UV photochemistry of ices - The role of photons in the processing of ices

The potential impact of UV photoprocessing on the composition and the properties of solar system ices is discussed. The various energetic processes to which solar system ices are exposed (photon irradiation and charged particle bombardement) are taken into account as well as the variation of these processes with the type of object considered (planet, satellite, comet, rings...) and its environment. An attempt is made in each case to assess the relative contribution/importance of photoinduced chemistry compared to the chemistry induced by charged particle bombardement. Thus, it is found that UV photons should dominate the processing of ices in the outer layers of the surface. This, of course, needs to be scaled to the flux of solar UV photons available in each case. The information available on the composition of solar system molecular ices is reviewed and the known/potential chemical reactions induced by photon irradiation are examined.
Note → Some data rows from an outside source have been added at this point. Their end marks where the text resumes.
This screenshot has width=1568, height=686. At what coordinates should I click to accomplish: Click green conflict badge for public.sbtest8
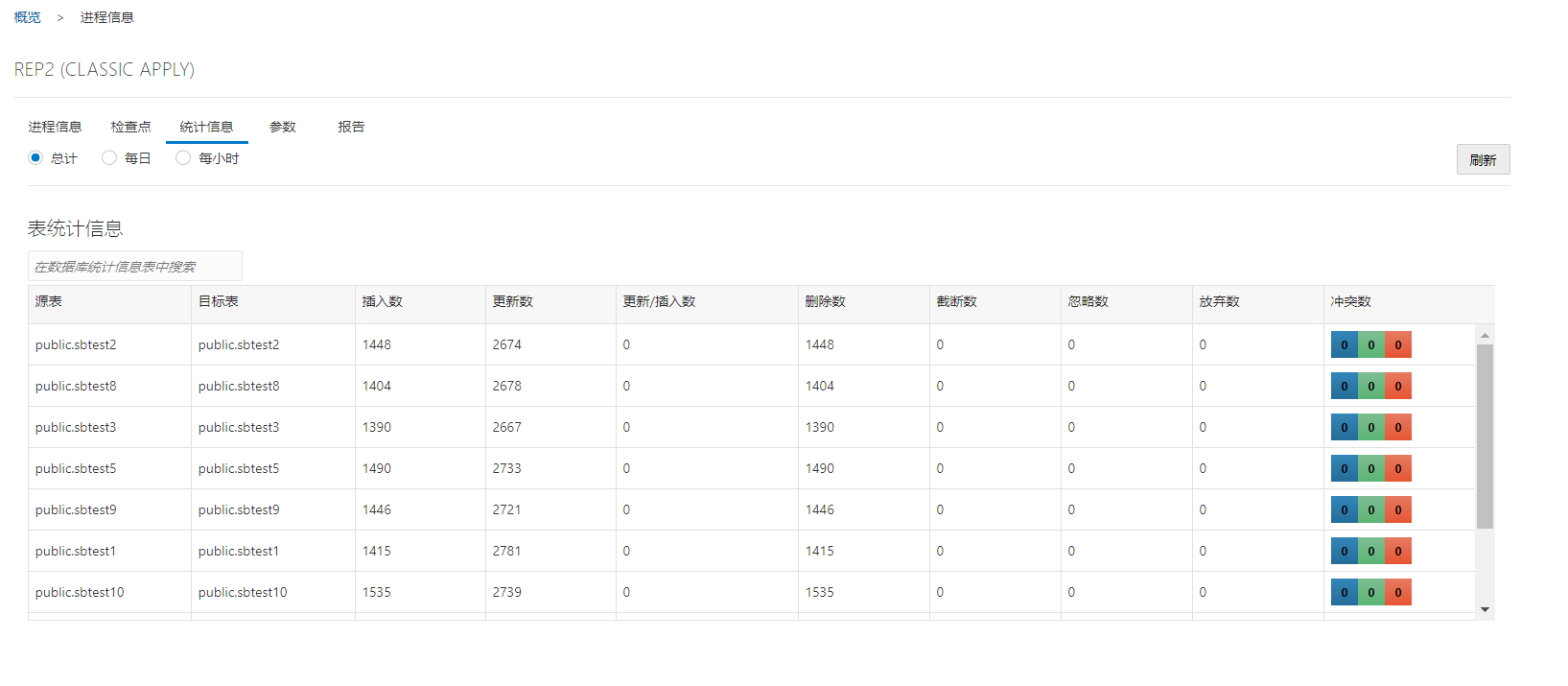(x=1371, y=387)
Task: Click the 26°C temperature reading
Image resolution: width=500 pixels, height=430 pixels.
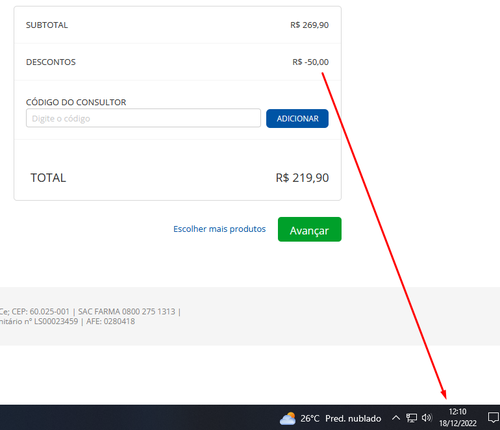Action: point(310,418)
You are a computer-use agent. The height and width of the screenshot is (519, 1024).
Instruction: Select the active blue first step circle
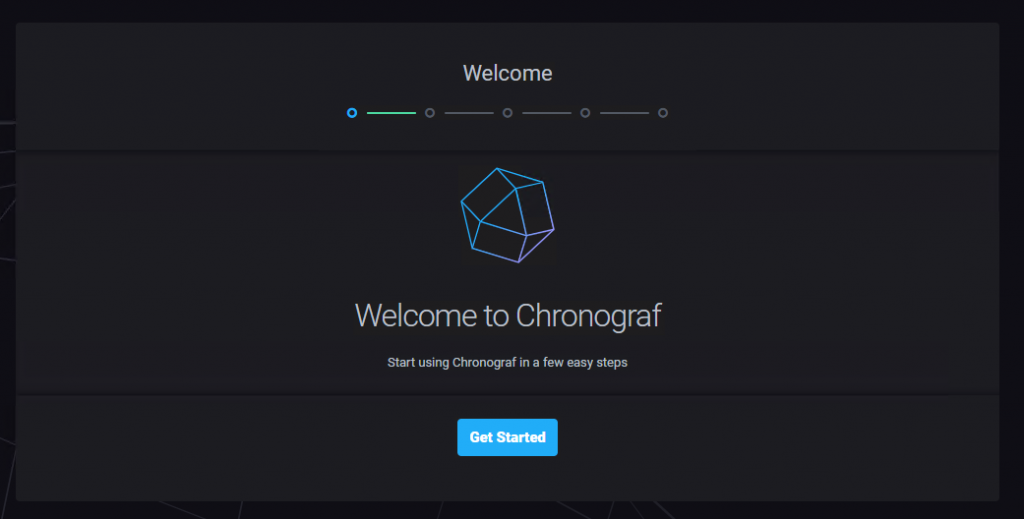352,113
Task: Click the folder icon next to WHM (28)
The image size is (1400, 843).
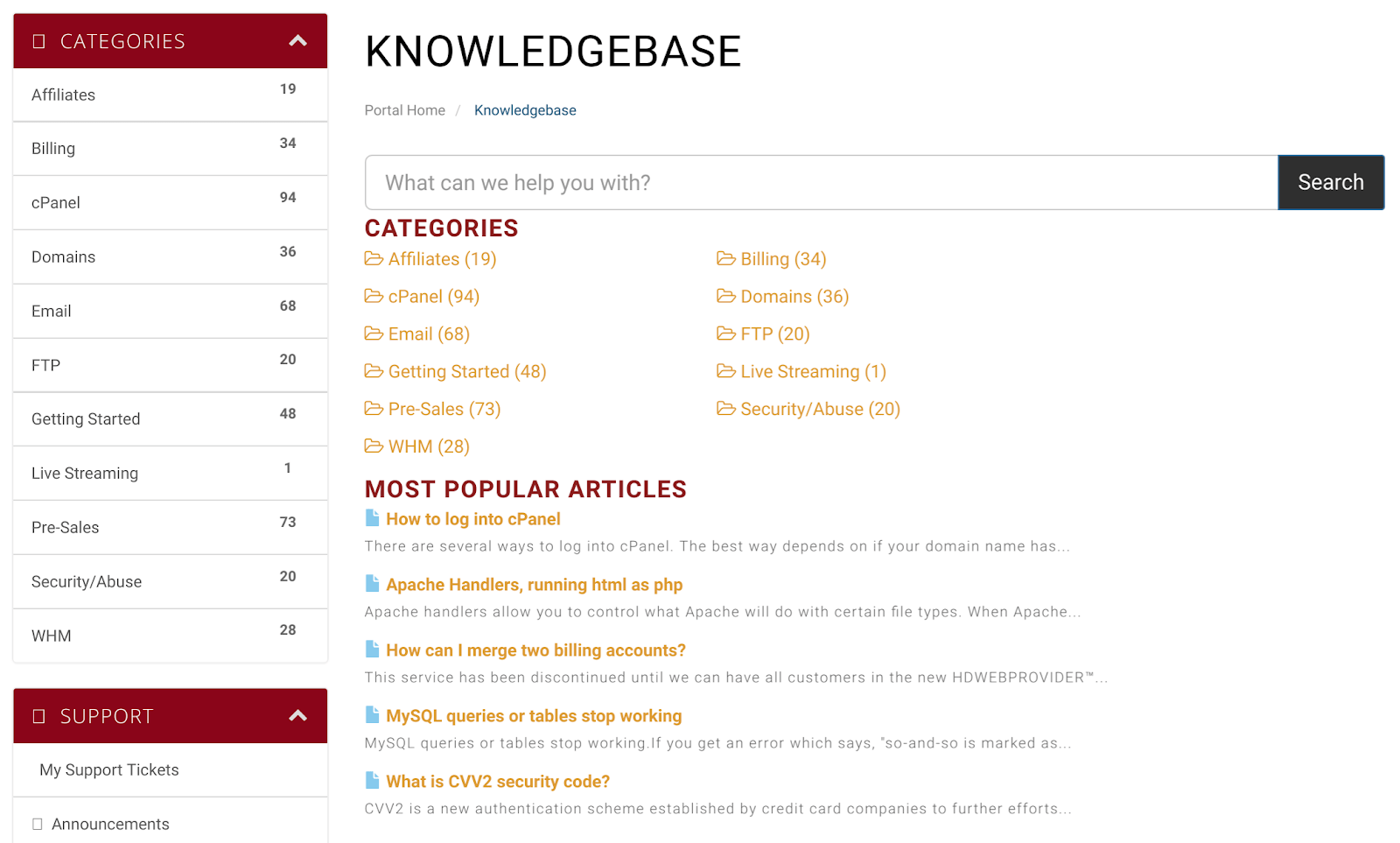Action: tap(374, 446)
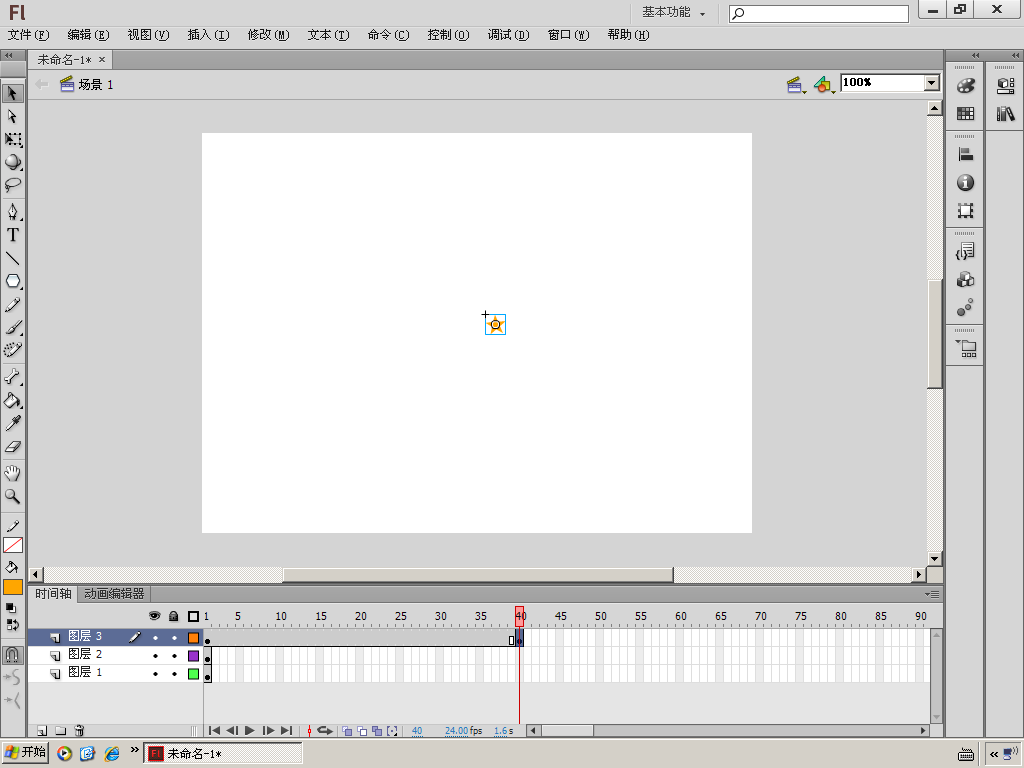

The laboratory techniques most commonly used to simulate the photoprocessing of ices are described. The information derived from the laboratory studies of the photochemistry of planetary, cometary and interstellar ice analogs is reviewed through representative examples. It is found that the laboratory effort devoted to the study of the UV photochemistry of planetary ice analogs has been virtually nonexistent until very recently. This is in sharp contrast with the case of interstellar ices where a fair amount of information has been derived from laboratory simulations over the last two decades. This is also in sharp contrast with the effort devoted to the study of the chemistry induced in ices by ion bombardment. A similar effort (in size, scope, and continuity) is called for to study the photon induced chemistry in solar-system ices. Moreover, it is fundamentally important to study the combined effects of UV photon irradiation and ion bombardment for the processing of ices to realistically simulate the irradiation effects on solar system ices.